Standardized, multidisciplinary protocols have been used to help decrease severe maternal morbidity associated with postpartum hemorrhage that involves a focus on unit readiness, recognition and prevention, response, and reporting/systems learning. The nursing and anesthesia teams should be aware of the postpartum hemorrhage and be available to assist. Simulation activities can be utilized in event training in PPH and have been shown to improve outcomes.
Postpartum hemorrhage is one of the surgical emergencies in obstetrics. The condition is best managed by an interprofessional team that also includes laboratory personnel and labor and delivery nurses.
The treatment and management of postpartum hemorrhage are focused on resuscitation of the patient while identifying and treating the specific cause.

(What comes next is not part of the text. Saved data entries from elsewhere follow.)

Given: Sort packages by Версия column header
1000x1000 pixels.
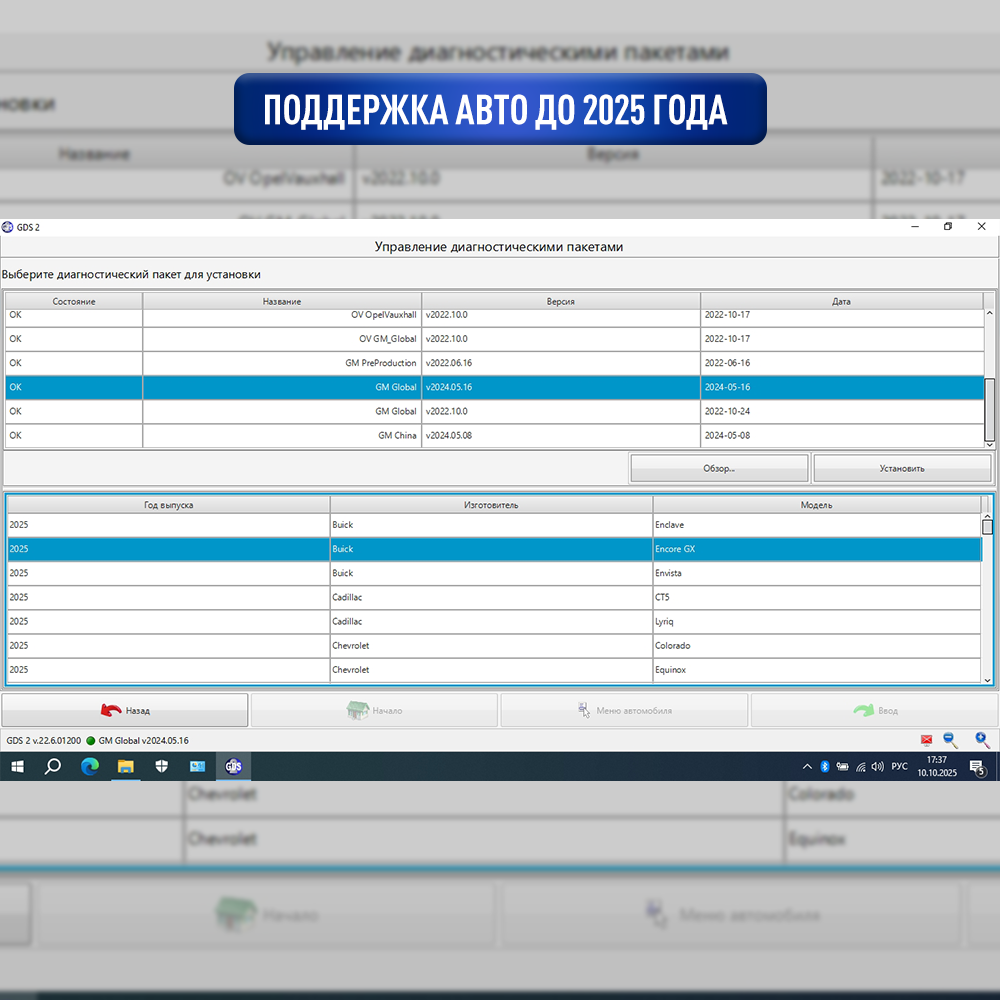Looking at the screenshot, I should [x=561, y=301].
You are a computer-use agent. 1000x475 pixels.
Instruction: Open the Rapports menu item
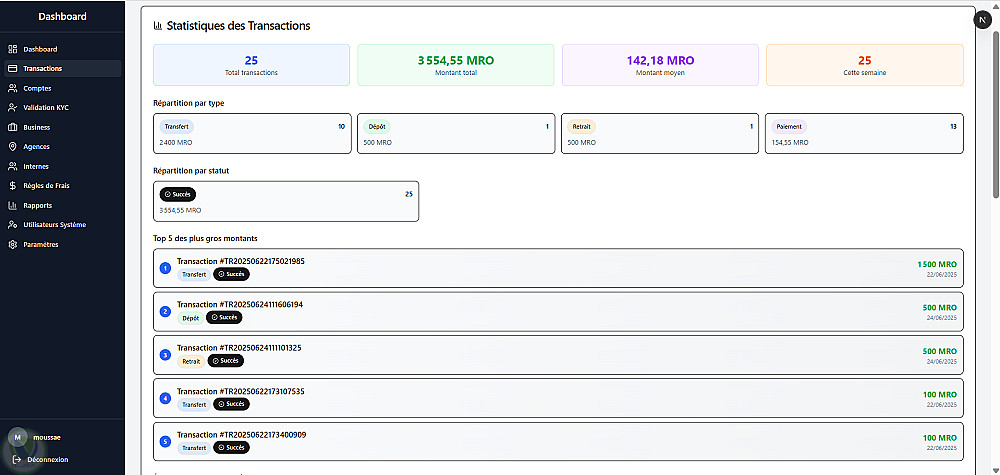(37, 205)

However, in many cases, the cause is surgical. Maintaining hemodynamic stability of the patient is important to ensure continued perfusion to vital organs. Ample intravenous (IV) access should be obtained. Careful direct assessment of cumulative blood loss is important, and a focus should be on early initiation of protocols for the release of blood products and massive transfusion protocols. Rapid identification of the cause of postpartum hemorrhage and initiating treatment should be made simultaneously. To improve outcomes, the resuscitation should be done in an OR setting as anesthesia assistance may be indicated for help with a difficult laceration repair, to correct uterine inversion, to help provide analgesia if needed for removal of retained products, or if surgical exploration is indicated.